[Records for locating displayed items]

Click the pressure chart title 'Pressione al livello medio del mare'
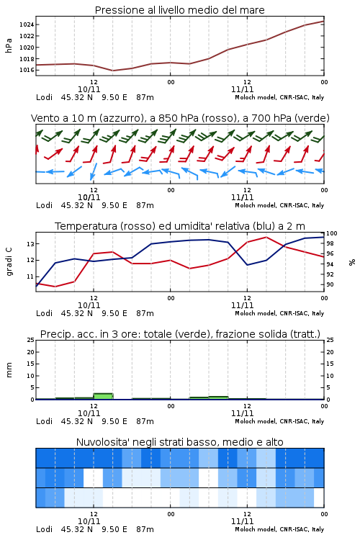tap(180, 10)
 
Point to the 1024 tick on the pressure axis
tap(27, 24)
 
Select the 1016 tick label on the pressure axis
tap(27, 70)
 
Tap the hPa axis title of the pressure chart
tap(9, 45)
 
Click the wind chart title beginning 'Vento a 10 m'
tap(180, 118)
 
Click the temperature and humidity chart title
tap(180, 226)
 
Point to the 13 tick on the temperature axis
tap(31, 244)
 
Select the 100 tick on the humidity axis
tap(332, 233)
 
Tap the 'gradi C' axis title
tap(9, 261)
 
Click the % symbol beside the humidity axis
tap(352, 262)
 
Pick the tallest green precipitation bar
tap(104, 396)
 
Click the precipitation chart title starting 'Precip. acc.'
tap(180, 334)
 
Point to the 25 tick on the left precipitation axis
tap(31, 340)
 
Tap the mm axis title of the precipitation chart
tap(9, 370)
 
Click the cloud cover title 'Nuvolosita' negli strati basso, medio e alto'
tap(180, 442)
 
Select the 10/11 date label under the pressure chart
tap(89, 89)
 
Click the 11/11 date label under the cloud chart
tap(242, 521)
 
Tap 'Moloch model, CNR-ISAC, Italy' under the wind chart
tap(279, 205)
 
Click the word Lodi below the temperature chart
tap(44, 313)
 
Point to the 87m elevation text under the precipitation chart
tap(145, 421)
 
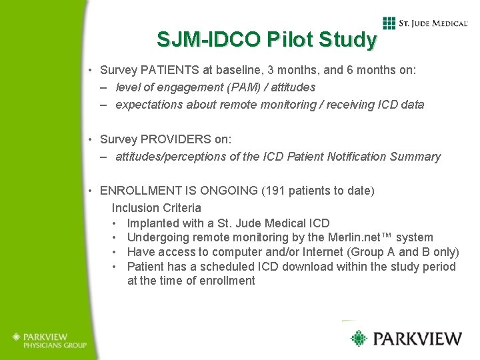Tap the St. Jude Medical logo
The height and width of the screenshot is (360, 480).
[425, 23]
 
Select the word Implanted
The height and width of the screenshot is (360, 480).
[153, 223]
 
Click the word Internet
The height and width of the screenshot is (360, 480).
[347, 252]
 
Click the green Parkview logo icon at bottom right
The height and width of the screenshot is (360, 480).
[360, 338]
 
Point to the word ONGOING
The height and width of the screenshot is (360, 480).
[228, 191]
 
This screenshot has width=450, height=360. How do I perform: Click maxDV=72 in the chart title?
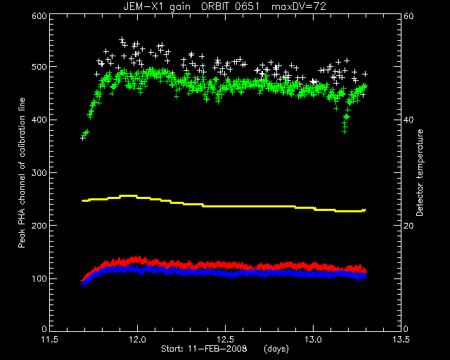pyautogui.click(x=298, y=6)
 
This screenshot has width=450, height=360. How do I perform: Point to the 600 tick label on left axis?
pyautogui.click(x=39, y=16)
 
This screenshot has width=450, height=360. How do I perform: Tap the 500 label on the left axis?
pyautogui.click(x=39, y=67)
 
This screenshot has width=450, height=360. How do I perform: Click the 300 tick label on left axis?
pyautogui.click(x=39, y=172)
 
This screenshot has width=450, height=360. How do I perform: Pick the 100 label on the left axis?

→ SHORT TASK
Print the lines of the records exactly, starting with the line that contains "Click the temperature" and going on through the line that contains "pyautogui.click(x=298, y=6)". Leave the pictures out of your answer.

→ TASK OUTPUT
Click the temperature and humidity chart title
tap(180, 226)
 
Point to the 13 tick on the temperature axis
tap(31, 244)
 
Select the 100 tick on the humidity axis
tap(332, 233)
 
Tap the 'gradi C' axis title
tap(9, 261)
 
Click the % symbol beside the humidity axis
tap(352, 262)
 
Pick the tallest green precipitation bar
tap(104, 396)
 
Click the precipitation chart title starting 'Precip. acc.'
tap(180, 334)
 
Point to the 25 tick on the left precipitation axis
tap(31, 340)
 
Tap the mm axis title of the precipitation chart
tap(9, 370)
 
Click the cloud cover title 'Nuvolosita' negli strati basso, medio e alto'
tap(180, 442)
 
Select the 10/11 date label under the pressure chart
tap(89, 89)
 
Click the 11/11 date label under the cloud chart
tap(242, 521)
 
Tap 'Moloch model, CNR-ISAC, Italy' under the wind chart
tap(279, 205)
 
Click the word Lodi below the temperature chart
tap(44, 313)
 
Point to the 87m elevation text under the precipitation chart
tap(145, 421)
 
Tap the St. Jude Medical logo
The height and width of the screenshot is (360, 480).
[425, 23]
 
Select the word Implanted
The height and width of the screenshot is (360, 480).
[153, 223]
 
Click the word Internet
The height and width of the screenshot is (360, 480).
[347, 252]
 
Click the green Parkview logo icon at bottom right
The height and width of the screenshot is (360, 480).
[360, 338]
 
Point to the word ONGOING
The height and width of the screenshot is (360, 480).
[228, 191]
 
This screenshot has width=450, height=360. How do I perform: Click maxDV=72 in the chart title?
pyautogui.click(x=298, y=6)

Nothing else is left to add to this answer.